The measurement of carbon emissions mainly refers to the calculation method of Zhu, Ning (2018) [17], which is obtained by multiplying the discounted amounts of nitrogen and phosphorus fertilizers with their carbon emission factors.

4. Spatial Variation Analysis of Environmental Efficiency of Wheat Cultivation

4.1. Descriptive Statistics of Spatial Variation in Environmental Efficiency of Wheat Cultivation

In this paper, the environmental efficiency measurement results of wheat cultivation in 14 provinces of China from 2014–2018 were selected (see

Table 2. Comparison of environmental efficiency of wheat cultivation by provinces, 2014–2018.

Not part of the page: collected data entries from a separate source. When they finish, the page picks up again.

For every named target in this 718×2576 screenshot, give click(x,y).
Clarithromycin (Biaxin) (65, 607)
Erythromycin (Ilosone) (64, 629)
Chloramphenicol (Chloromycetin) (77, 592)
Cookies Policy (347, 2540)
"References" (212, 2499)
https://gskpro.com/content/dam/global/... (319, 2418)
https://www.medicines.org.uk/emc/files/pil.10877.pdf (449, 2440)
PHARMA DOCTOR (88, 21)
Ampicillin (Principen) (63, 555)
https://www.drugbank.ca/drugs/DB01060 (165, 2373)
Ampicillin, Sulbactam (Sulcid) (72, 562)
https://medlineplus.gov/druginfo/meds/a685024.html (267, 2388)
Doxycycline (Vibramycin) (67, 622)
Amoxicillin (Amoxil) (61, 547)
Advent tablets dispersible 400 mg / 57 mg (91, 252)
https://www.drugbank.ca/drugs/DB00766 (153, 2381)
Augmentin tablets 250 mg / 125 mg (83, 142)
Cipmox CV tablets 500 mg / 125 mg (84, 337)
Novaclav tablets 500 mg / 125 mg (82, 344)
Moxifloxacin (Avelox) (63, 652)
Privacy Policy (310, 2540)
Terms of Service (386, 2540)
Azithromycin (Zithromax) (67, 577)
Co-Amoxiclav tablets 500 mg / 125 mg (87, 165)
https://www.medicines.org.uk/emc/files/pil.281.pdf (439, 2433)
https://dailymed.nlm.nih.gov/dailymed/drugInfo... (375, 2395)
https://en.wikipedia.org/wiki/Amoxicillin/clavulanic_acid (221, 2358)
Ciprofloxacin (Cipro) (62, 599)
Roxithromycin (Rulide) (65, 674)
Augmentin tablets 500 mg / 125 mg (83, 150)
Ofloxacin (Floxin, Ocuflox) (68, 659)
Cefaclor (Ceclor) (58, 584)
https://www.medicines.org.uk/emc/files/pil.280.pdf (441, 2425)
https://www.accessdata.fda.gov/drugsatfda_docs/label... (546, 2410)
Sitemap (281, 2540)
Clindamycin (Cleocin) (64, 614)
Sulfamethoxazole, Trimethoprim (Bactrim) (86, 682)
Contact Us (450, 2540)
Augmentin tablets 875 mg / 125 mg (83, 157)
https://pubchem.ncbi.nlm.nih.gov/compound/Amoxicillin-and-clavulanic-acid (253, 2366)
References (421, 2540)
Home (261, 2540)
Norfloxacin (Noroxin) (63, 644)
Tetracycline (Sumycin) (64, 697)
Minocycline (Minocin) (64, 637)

Year	2010	2011	2012	2013	2014	2015	2016	2017	2018	2020	Average/Mean Value
Amur	1	1	1	1	1	1	1	1	1	1	1
Jiangsu	1	1	1	1	1	1	1	1	1	1	1
Inner Mongolia	1	1	1	1	1	1	1	1	1	1	1
Ningxia	1	1	1	1	1	1	1	1	1	1	1
Yunnan	1	1	1	1	1	1	1	1	1	1	1
Xinjiang	1	1	1	0.735	0.718	0.728	0.733	0.770	0.741	0.742	0.817
Hubei	1	0.780	0.756	0.672	0.667	0.631	0.629	0.595	0.451	one	0.718
Gansu	1	0.696	one	0.692	0.661	0.589	0.581	0.666	0.649	0.569	0.710
Shaanxi	1	0.746	0.751	0.601	0.603	0.600	0.598	0.643	0.627	0.604	0.677
Sichuan	1	0.649	one	0.526	0.614	0.638	0.559	0.555	0.560	0.506	0.661
Anhui (Province)	1	0.646	one	0.528	0.542	0.453	0.483	0.560	0.519	0.661	0.639
Shanxi	0.741	0.853	0.771	0.615	0.617	0.544	0.556	0.591	0.553	0.518	0.636
Hebei	0.743	0.686	0.668	0.594	0.595	0.599	0.622	0.649	0.552	0.548	0.626
Henan	one	0.579	0.544	0.417	0.432	one	0.430	0.453	0.420	0.488	0.576
Shandong	0.774	0.520	0.544	0.403	0.443	0.500	0.487	0.471	0.480	0.496	0.512
average/mean value	0.951	0.810	0.869	0.719	0.726	0.752	0.712	0.730	0.703	0.742

). According to the measurement results, the average environmental efficiency value of wheat planting in each province from 2014 to 2018 is 0.8039. Only within the range of data for the years obtained from the measurement, Anhui, Hebei, Shandong, Inner Mongolia, Ningxia, and Xinjiang are above the national average, indicating that these regions are faring better at controlling crop pollution, planting at the forefront of production, environmental management and planting efficiency. The provinces that are all below the average level are Shanxi, Shaanxi, and Gansu; there is more room for improvement in the environmental efficiency of wheat cultivation in these provinces. In addition, the provinces at 0.7–0.9 show that the overall environmental efficiency of wheat cultivation in China is at a high level.

Horizontally, as can be seen from Figure 1, from 2010 to 2020, the annual average value of environmental efficiency of wheat planting in each province showed a trend of fluctuation and then a gradual decline. 2010 is the starting point of the research period, and it is also the highest point of the annual average value of wheat planting environmental efficiency, which is 0.247 different from the lowest point of 0.703 in 2018. The turning point in the environmental efficiency of wheat planting occurred in 2013. Before 2013 (excluding 2013), the average annual efficiency was always above 0.800, while in the years after 2013, the average environmental efficiency did not exceed 0.760. At the same time, the environmental efficiency of wheat planting decreased from 0.869 in 2012 to 0.719, with a range of 17.28%.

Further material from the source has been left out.